Garbage collection does not solve memory leak problems. For example

- keeping a reference too long,

- much more subtle: having a reference to some object inside some closure

will also cause memory leaks in a garbage-collected language.

The proper solution is to consider what you name "poorly optimized mods" to be highly experimental (only those who are of very high quality can be treated differently).



> Garbage collection does not solve memory leak problems

It solves a class of memory leak problems which are much harder to address without the GC. Memory lifetimes.

It's true that you can still create an object that legitimately lives for the duration of the application, nothing solves that.

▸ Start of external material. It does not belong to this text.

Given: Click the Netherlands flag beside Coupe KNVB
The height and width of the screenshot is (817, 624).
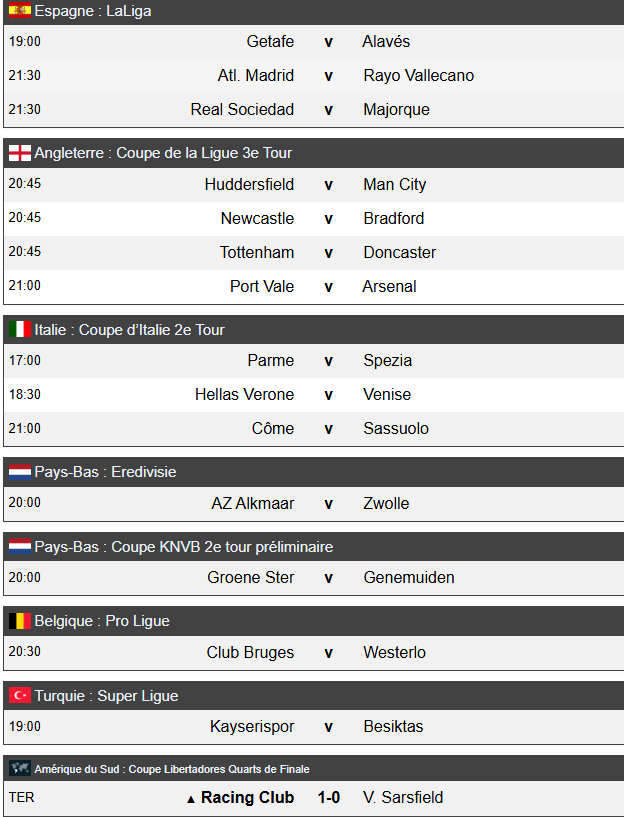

But what you can't do is allocate something on the heap and forget to free it. Or double free it. Or free it before the actual lifetime has finished.

Those are much trickier problems to solve which experienced C/C++ programmers trip over all the time. It's hard enough to have been the genesis of languages like Java and Rust.


I do wonder then how difficult it would be to mod games written in D


I don't think D has a "must use GC" mode, so probably easy to hit a footgun. It's the footguns that make things hard (IMO).


There is no "must use GC" mode, as far as I'm aware, but the footguns you describe only exist if the programmers opt-out of the GC. It's somewhat similar to using JNI/FFM in Java: it's possible to escape the safety of the VM. Though it's much easier to do so in D.